I am currently implementing a way to authenticate using Kerberos mechanism. Then only explanation have is "SSO using Kerberos".
I know technically how works Kerberos (Keytab, SPNEGO, Token, KDC, SPN) and I already suceed to decipher some Kerberos token.
What interest me currently is the difference, between how I can technically handle this, and how It should be in the security fields.
To put it simply the workflow (which is in fact the bare minimum possible) :
- I receive a request from an unauthenticated user
- I answer "Negotiate"
- I receive a Negotiate token
- I decipher the user in (I handle authorization locally so I don't care about te reste).
- I store the information in the HTTP Session (which mean I have a classic SessionID Cookie), and the authentication is finished. I don't answer myself using WWW-Authenticate with a Kerberos token. (I saw it was possible but is it mandatory ? It's a part of the question).
- From now on user is authenticated and as long it's session is active he won't be reasked.
If we consider that we're in a HTTPS-only case it seems decent in my view of security (I'am a developer, I do look some stuff around security but no more) and it "technically work".

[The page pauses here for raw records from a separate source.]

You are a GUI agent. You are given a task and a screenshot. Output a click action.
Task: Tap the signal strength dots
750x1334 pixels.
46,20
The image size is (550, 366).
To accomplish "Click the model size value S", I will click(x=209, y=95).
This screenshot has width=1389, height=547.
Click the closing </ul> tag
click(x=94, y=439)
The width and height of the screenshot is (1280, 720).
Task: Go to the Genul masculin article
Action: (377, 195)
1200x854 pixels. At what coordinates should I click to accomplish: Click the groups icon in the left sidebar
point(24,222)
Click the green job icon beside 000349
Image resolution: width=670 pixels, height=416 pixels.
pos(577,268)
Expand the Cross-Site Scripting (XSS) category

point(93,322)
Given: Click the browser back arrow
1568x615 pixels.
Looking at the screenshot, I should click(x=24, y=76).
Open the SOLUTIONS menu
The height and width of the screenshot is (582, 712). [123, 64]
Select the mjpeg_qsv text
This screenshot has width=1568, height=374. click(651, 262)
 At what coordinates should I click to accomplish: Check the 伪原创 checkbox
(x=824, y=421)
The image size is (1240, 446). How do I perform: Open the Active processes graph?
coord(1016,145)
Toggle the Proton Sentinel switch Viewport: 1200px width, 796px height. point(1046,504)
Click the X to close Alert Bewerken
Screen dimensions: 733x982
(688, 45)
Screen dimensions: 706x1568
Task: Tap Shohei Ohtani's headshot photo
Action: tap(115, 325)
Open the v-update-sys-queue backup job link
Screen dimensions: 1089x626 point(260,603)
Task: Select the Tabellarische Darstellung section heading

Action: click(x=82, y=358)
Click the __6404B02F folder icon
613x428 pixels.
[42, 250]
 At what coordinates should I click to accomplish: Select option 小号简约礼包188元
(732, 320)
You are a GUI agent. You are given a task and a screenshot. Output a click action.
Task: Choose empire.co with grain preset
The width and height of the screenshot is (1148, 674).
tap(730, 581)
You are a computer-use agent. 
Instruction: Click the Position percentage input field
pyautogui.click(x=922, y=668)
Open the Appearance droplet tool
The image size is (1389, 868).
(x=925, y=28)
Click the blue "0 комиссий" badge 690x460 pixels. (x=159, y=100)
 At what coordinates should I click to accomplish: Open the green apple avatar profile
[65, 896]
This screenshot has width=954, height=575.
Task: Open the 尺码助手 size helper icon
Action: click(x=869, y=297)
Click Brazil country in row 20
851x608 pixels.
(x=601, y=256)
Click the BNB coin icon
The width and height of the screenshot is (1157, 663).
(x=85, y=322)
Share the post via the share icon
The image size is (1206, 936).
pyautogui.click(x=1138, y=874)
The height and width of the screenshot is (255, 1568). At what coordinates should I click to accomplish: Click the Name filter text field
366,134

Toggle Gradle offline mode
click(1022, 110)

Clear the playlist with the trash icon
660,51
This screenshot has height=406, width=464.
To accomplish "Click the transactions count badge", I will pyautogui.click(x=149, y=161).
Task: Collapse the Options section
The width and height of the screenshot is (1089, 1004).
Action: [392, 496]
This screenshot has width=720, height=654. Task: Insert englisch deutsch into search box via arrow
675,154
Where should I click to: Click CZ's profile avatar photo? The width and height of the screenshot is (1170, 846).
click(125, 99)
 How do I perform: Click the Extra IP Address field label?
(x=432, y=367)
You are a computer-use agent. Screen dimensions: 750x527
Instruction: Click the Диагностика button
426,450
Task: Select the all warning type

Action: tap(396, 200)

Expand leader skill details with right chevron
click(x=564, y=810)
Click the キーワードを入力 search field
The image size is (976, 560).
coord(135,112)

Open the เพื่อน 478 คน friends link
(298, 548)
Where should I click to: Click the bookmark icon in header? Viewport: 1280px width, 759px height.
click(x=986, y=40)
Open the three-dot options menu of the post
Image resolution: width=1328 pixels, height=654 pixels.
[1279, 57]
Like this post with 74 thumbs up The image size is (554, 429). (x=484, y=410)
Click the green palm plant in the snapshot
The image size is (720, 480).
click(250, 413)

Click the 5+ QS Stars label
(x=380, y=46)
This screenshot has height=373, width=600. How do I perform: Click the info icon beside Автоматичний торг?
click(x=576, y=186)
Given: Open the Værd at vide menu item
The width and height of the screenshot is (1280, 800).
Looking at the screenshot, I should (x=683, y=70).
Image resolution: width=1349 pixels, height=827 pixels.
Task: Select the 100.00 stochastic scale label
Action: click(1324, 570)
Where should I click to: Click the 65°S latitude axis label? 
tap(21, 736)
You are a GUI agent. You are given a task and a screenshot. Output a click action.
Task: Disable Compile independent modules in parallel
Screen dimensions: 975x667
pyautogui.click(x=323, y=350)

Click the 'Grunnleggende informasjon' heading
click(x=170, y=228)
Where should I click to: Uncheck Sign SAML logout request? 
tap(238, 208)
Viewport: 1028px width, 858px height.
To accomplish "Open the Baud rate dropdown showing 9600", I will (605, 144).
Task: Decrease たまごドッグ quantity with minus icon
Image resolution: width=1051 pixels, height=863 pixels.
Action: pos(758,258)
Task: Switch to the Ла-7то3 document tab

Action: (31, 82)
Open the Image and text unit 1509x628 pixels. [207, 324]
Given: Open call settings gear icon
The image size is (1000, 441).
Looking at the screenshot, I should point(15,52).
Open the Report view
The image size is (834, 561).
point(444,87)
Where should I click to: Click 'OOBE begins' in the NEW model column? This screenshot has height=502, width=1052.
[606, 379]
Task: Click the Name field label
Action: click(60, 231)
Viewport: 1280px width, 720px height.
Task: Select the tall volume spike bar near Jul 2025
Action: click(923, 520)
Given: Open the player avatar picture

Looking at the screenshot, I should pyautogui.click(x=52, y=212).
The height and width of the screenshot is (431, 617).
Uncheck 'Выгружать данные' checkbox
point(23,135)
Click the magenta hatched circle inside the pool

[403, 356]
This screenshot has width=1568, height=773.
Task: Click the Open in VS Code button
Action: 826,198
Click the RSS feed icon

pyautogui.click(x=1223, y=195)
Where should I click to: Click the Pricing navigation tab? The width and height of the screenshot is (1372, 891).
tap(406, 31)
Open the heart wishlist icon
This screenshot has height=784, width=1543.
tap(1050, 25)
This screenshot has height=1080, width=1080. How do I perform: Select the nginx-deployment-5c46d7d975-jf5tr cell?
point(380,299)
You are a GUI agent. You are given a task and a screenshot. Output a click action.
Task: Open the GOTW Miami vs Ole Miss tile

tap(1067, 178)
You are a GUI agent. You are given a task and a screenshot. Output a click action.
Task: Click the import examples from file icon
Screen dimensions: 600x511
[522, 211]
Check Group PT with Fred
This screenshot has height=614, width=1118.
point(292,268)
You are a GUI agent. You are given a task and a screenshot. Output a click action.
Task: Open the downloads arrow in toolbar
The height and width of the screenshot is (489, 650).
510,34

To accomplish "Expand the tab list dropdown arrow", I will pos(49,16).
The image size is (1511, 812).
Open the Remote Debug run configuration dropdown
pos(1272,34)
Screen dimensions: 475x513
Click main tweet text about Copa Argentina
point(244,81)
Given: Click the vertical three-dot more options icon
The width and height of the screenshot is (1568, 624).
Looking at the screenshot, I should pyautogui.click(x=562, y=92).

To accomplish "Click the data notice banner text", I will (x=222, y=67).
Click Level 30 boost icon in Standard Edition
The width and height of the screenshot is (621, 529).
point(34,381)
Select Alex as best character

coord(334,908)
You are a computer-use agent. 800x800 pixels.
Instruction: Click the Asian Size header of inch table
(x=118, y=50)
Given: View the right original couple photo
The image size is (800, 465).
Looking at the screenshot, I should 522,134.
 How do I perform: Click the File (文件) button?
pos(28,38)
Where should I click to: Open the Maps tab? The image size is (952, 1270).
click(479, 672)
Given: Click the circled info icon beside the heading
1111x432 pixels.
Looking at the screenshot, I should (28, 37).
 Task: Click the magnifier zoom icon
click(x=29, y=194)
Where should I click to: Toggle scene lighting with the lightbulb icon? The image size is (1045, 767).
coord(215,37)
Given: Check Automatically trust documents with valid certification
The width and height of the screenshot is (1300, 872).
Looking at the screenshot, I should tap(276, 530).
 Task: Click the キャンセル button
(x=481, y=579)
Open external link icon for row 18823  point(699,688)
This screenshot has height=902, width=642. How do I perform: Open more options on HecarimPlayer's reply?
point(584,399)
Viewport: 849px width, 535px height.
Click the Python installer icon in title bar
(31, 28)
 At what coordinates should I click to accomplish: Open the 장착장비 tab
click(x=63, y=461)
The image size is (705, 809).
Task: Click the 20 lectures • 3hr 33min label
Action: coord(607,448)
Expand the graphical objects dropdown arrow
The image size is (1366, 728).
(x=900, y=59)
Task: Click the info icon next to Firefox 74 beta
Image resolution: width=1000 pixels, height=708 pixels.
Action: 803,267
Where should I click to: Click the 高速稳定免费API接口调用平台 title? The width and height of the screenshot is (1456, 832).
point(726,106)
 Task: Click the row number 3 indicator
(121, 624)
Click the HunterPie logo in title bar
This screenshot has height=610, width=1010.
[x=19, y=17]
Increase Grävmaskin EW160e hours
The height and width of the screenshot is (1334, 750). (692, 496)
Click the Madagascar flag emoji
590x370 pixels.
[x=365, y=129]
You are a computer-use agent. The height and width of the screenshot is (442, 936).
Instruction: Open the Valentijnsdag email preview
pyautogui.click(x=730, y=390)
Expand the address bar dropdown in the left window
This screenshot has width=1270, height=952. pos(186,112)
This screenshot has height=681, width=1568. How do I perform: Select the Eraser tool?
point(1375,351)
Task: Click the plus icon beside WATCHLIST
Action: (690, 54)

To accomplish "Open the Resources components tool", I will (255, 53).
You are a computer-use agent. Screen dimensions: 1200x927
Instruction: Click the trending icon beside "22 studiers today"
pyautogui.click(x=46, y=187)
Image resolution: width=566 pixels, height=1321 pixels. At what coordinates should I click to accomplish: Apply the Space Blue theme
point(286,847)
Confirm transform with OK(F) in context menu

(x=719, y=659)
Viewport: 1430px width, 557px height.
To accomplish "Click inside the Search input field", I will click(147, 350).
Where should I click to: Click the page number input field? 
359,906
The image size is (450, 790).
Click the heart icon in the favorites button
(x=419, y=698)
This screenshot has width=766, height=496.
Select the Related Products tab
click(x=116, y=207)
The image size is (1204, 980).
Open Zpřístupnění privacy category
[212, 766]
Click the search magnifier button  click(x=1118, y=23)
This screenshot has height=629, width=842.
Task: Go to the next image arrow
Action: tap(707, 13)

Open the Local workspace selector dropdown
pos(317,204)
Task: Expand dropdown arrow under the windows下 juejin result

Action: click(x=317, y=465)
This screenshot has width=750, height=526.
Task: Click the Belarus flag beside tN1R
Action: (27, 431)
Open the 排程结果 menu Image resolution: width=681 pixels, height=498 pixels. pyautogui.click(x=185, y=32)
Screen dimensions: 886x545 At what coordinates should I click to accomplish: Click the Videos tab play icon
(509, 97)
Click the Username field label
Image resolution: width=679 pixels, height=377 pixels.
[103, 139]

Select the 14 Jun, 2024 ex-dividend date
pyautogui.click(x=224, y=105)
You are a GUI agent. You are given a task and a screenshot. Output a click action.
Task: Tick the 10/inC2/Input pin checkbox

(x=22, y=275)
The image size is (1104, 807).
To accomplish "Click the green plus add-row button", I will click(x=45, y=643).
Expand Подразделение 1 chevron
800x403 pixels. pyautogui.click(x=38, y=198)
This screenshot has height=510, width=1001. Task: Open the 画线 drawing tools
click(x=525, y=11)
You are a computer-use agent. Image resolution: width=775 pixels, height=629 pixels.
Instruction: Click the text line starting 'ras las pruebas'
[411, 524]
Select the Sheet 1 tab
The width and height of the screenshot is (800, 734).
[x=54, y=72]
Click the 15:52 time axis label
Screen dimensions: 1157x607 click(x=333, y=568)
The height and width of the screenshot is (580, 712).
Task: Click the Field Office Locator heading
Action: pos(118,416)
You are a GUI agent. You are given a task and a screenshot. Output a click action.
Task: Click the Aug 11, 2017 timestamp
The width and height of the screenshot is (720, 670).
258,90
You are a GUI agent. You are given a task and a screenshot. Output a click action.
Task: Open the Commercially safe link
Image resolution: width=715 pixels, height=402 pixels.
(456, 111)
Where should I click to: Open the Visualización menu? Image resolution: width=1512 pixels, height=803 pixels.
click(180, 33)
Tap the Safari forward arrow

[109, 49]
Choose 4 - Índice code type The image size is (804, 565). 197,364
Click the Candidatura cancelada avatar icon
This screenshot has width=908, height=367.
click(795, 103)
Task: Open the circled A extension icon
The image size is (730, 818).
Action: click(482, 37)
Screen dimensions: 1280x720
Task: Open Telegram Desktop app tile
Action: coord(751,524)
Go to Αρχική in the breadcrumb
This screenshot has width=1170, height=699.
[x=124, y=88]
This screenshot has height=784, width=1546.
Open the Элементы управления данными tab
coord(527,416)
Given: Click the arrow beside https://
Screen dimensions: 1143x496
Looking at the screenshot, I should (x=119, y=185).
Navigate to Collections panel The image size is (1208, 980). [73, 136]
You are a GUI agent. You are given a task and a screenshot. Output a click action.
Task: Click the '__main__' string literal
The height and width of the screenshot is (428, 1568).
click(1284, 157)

However the fact is that between all possibilities and what purpose they serve I'm a bit lost. For instance, take this example : Session Authentication vs Token Authentication
It is said that token authentication has beneficial advantages when using distributed system (I am not).
So is my way of doing Kerberos valid ? I don't think my application require high level security since it is within a private network (no Internet) and is not important enough to warrant high security but I'm still interested in the case I have implemented is against what Kerberos should be.